What the task requires → From the page on fallbacks, repeat word for word the part that opens with the words containing "Fallbacks are currently" and closes with "in the array.".

Fallbacks
Specify model or provider fallbacks with your Universal endpoint to handle request failures and ensure reliability.
Fallbacks are currently triggered only when a request encounters an error. We are working to expand fallback functionality to include time-based triggers, which will allow requests that exceed a predefined response time to timeout and fallback.
In the following example, a request first goes to the Workers AI Inference API. If the request fails, it falls back to OpenAI. The response header cf-aig-step indicates which provider successfully processed the request.
- Sends a request to Workers AI Inference API.
- If that request fails, proceeds to OpenAI.
graph TD
A[AI Gateway] --> B[Request to Workers AI Inference API]
B -->|Success| C[Return Response]
B -->|Failure| D[Request to OpenAI API]
D --> E[Return Response]
You can add as many fallbacks as you need, just by adding another object in the array.

Data extract →
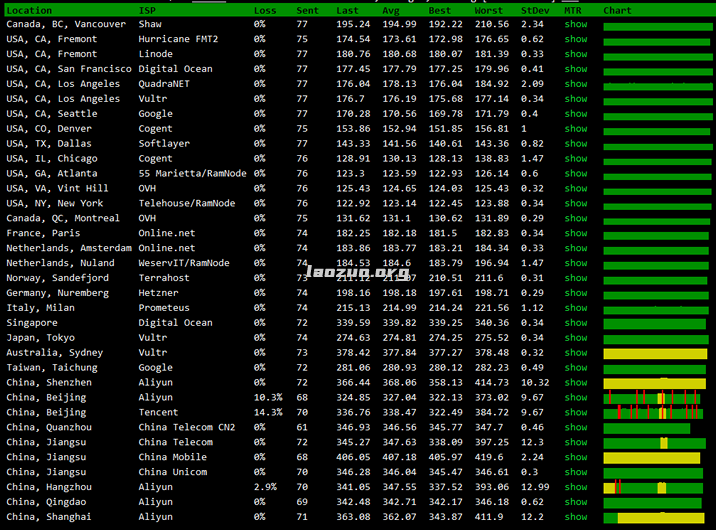Show MTR for Atlanta RamNode row
The image size is (716, 530).
click(x=576, y=174)
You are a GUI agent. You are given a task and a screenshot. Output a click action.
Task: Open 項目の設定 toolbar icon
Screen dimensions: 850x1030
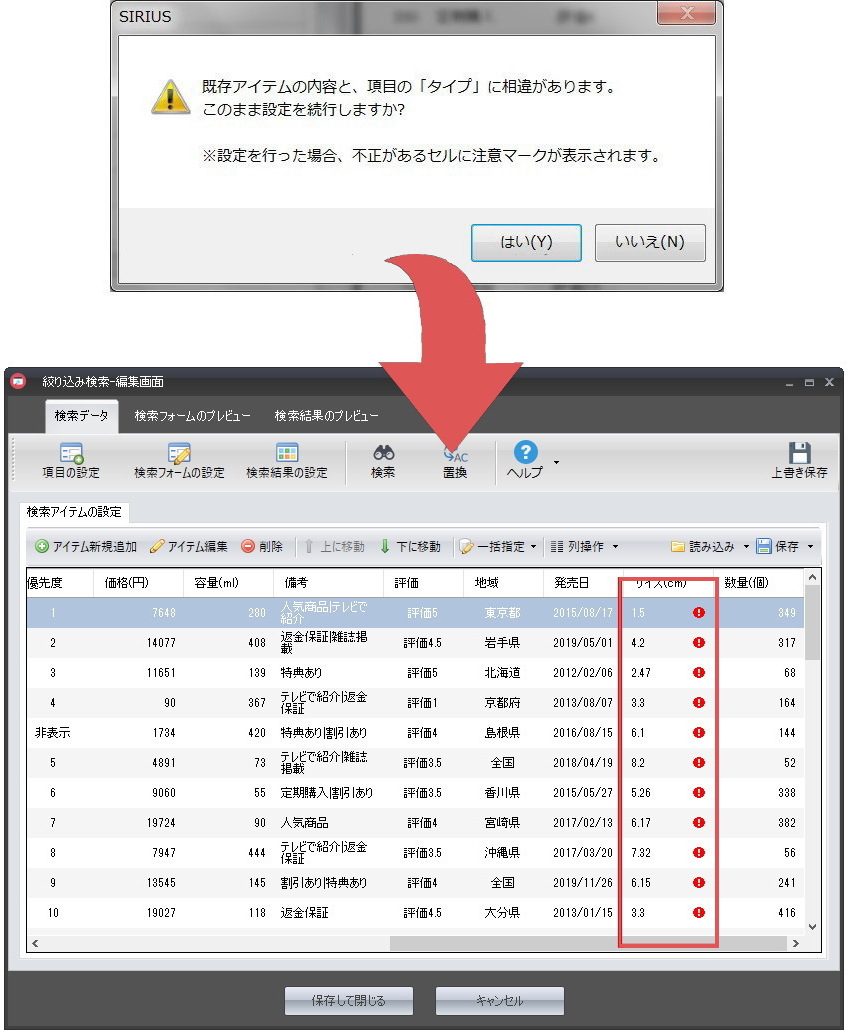click(x=70, y=455)
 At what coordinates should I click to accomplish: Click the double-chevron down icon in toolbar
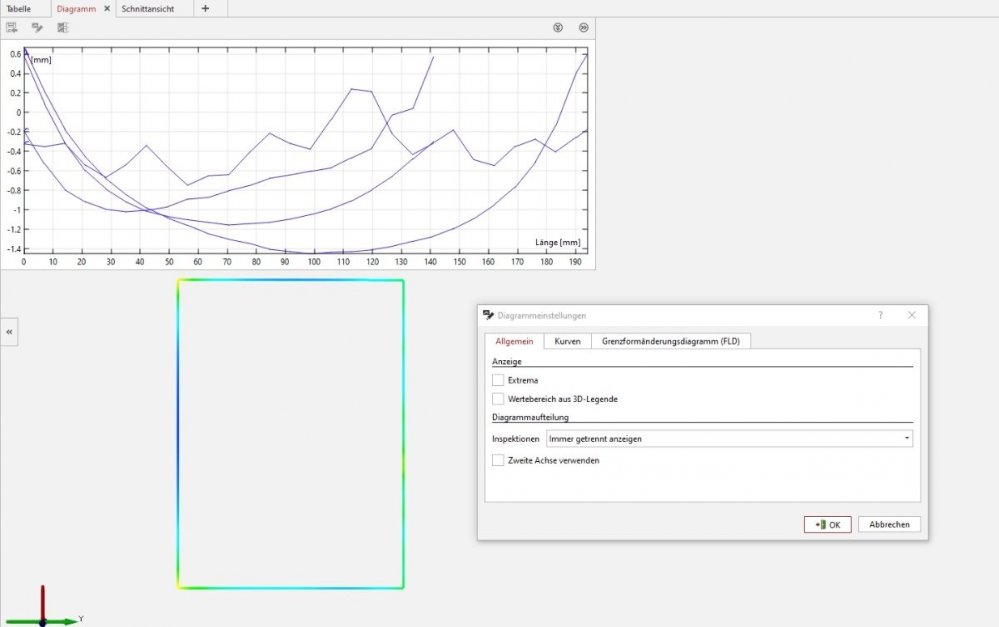pyautogui.click(x=558, y=27)
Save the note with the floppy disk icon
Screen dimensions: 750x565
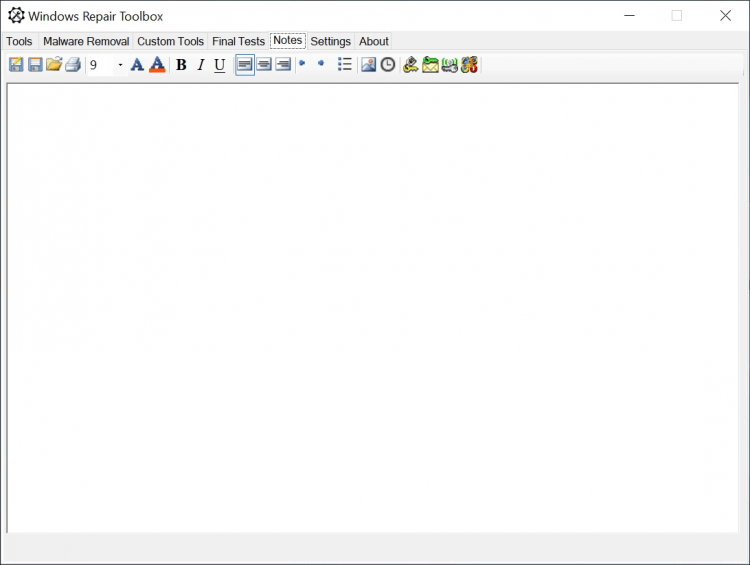(35, 65)
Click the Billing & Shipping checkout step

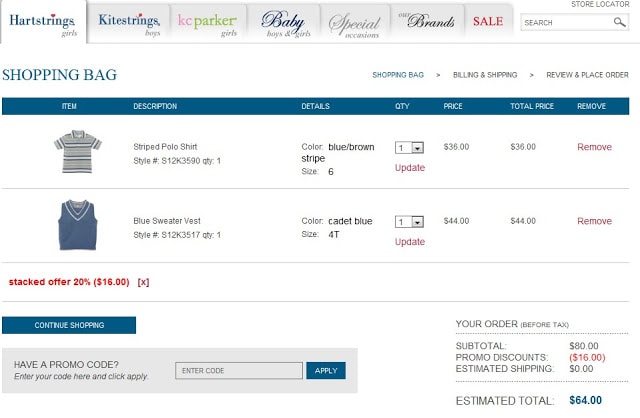pyautogui.click(x=485, y=75)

Solved exercise →
Fallbacks are currently triggered only when a request encounters an error. We are working to expand fallback functionality to include time-based triggers, which will allow requests that exceed a predefined response time to timeout and fallback.
In the following example, a request first goes to the Workers AI Inference API. If the request fails, it falls back to OpenAI. The response header cf-aig-step indicates which provider successfully processed the request.
- Sends a request to Workers AI Inference API.
- If that request fails, proceeds to OpenAI.
graph TD
A[AI Gateway] --> B[Request to Workers AI Inference API]
B -->|Success| C[Return Response]
B -->|Failure| D[Request to OpenAI API]
D --> E[Return Response]
You can add as many fallbacks as you need, just by adding another object in the array.